¿Pasará una máquina el Test de Turing pronto? ¿O ha pasado ya?

El test de Turing (o prueba de Turing) es una prueba de la habilidad de una máquina para exhibir un comportamiento inteligente similar al de un ser humano o indistinguible de este. Alan Turing propuso que un humano evaluara conversaciones en lenguaje natural entre un humano y una máquina diseñada para generar respuestas similares a las de un humano.

El evaluador sabría que uno de los participantes de la conversación es una máquina y los intervinientes serían separados unos de otros. La conversación estaría limitada a un medio únicamente textual como un teclado de computadora y un monitor por lo que sería irrelevante la capacidad de la máquina de transformar texto en habla.​

En el caso de que el evaluador no pueda distinguir entre el humano y la máquina acertadamente (Turing originalmente sugirió que la máquina debía convencer a un evaluador, después de 5 minutos de conversación, el 70 % del tiempo), la máquina habría pasado la prueba. Esta prueba no evalúa el conocimiento de la máquina en cuanto a su capacidad de responder preguntas correctamente, solo se toma en cuenta la capacidad de ésta de generar respuestas similares a las que daría un humano.

Turing propuso esta prueba en su ensayo “Computing Machinery and Intelligence” de 1950 mientras trabajaba en la Universidad de Mánchester.

Inicia con las palabras: “Propongo que se considere la siguiente pregunta, ‘¿Pueden pensar las máquinas?’”. Como es difícil definir la palabra “pensar”, Turing decide “reemplazar la pregunta con otra que está estrechamente relacionada y en palabras no ambiguas.”, la nueva pregunta de Turing es: “¿Existirán computadoras digitales imaginables que tengan un buen desempeño en el juego de imitación?”.​ Turing creía que esta pregunta sí era posible de responder y en lo que resta de su ensayo se dedica a argumentar en contra de las objeciones principales a la idea de que “las máquinas pueden pensar”.

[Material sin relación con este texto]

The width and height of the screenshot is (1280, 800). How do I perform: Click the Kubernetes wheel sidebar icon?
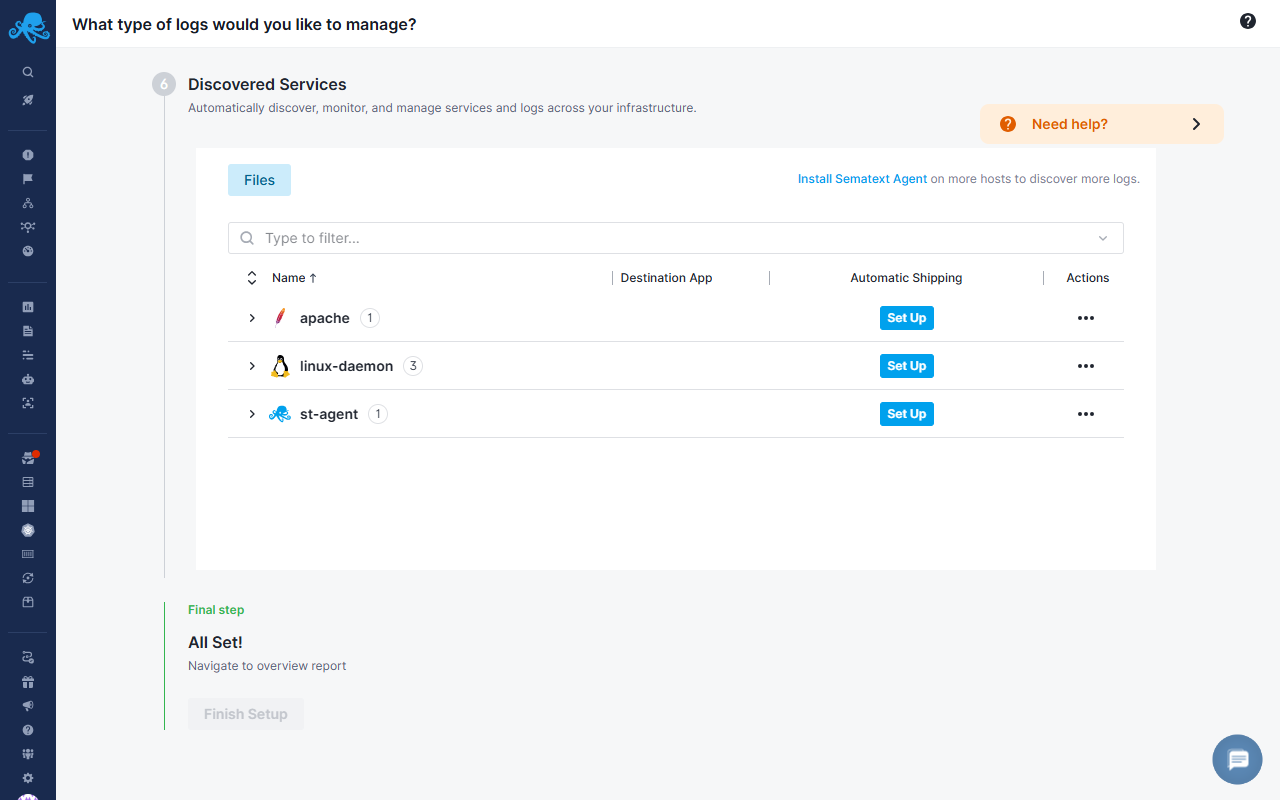point(28,530)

Desde que fue creada por Turing en 1950, la prueba ha demostrado ser altamente influyente y a la vez ampliamente criticada, además de transformarse en un concepto importante en la filosofía de la inteligencia artificial.

En 2010, un robot superó por primera vez esta prueba. En junio de 2014, el software Eugene ha logrado superar el Test de Turing con método científico.

Eugene, —un bot conversacional— consiguió este hito en el Turist Test 2014, un desafío anual celebrado en la Royal Society de Londres y organizado por la Universidad de Reading. En este desafío, se considera que si el 30 % del tiempo de la prueba los jueces no han logrado descubrir que el supuesto humano es en realidad una máquina, se ha pasado el Test de Turing. Eugene se quedó a las puertas con un 29 % en la edición de 2012, y en la de 2014 ha alcanzado el 33 % de tasa de confusión. Sus creadores, Vladimir Veselevo y Eugene Demchenko, dieron a su software un nombre propio (Eugene Goostman) y un perfil para responder a las preguntas de los jueces, el de un niño ruso de 13 años de San Petersburgo.